Human Embryonic Kidney (HEK) 293 cells were cultured in Dulbecco’s modified Eagle medium (DMEM) supplemented with 10% fetal bovine serum (FBS) at 37 °C under 5% CO2, and were seeded at 1 × 10⁶ cells per well in a 6-well dish for 24 h. Then pcDNA GNSTM-3-RVG-10-Lamp2b-HA plasmids (Addgene, USA) were introduced into the HEK293 cells using Lipofectamine 3000™ transfection reagent (Thermo Fisher Scientific, USA) according to the manufacturer’s instructions. The medium was replaced with DMEM containing exosome-depleted FBS (SBI, USA) 24 h after transfection, and collected 48 and 72 h after transfection, respectively.

Isolation of exosomes

Supernatants were centrifuged at 1000 × g for 10 min to remove free cells, at 3000 × g for 20 min to remove cellular debris, and at 10,000 × g for 30 min to remove free organelles in sequence. Then, after ultracentrifugation at 100,000 × g for 70 min at 4 °C, exosome pellets were collected using PBS.

Transmission electron microscopy (TEM)

Exosome solution was dropped onto a copper mesh and stained with 2% phosphotungstic acid. After the grids were air dried, a TEM (HT-7800, HITACHI, Japan) was used to acquire images at an acceleration voltage of 100 kV.
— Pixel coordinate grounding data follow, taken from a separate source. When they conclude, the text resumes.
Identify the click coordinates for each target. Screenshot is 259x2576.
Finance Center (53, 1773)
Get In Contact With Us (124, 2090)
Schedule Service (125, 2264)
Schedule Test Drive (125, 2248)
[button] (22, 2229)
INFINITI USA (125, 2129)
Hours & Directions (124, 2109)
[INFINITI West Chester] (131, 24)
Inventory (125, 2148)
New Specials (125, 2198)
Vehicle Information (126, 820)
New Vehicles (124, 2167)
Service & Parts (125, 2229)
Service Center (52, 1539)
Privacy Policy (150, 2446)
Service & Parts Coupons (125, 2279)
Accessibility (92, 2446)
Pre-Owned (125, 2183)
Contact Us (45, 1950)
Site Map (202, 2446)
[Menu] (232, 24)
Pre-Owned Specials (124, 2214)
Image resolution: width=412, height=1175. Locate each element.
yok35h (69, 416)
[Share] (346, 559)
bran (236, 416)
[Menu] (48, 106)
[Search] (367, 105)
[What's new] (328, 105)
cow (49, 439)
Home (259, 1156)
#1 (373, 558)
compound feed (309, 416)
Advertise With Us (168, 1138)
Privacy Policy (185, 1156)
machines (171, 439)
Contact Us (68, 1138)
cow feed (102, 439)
Size and concentration analysis of the exosomes

First, 5 µl of exosome solution was taken and diluted to a 30 µl sample in PBS. After testing the standard sample, the exosome sample was then loaded. The size and concentration of exosomes were detected and analyzed using Nano flow cytometry (NanoFCM) (Flow NanoAnalyzer, NanoFCM Inc., China).

Extraction of miRNAs

The exosome pellets or smashed tissue samples were lysed with TRIzol Reagent (Thermo Fisher Scientific, USA), and the miRNAs were extracted using the miRNeasy Mini Kit (Qiagen, Germany) according to the manufacturer’s instructions. The RNA concentration and purity were then determined by NanoDrop 2000 (Thermo Fisher Scientific, USA).

Loading of miRNAs

First, 100 µg of exosomes and 5nM of miRNA mimics with or without Cy5 labeling (GenePharma, China) were mixed in 180 µl of Nucleofector™ solution (Cell Line Nucleofector Kit V, Lonza, Germany) and electroporated using a Nucleofector II device (Lonza, Germany). The exosomes were then washed in 4℃ PBS and precipitated again by ultracentrifugation to remove unincorporated miRNA mimics. The efficiency of transfection was validated by RT-qPCR for the purpose of detecting the miRNA levels.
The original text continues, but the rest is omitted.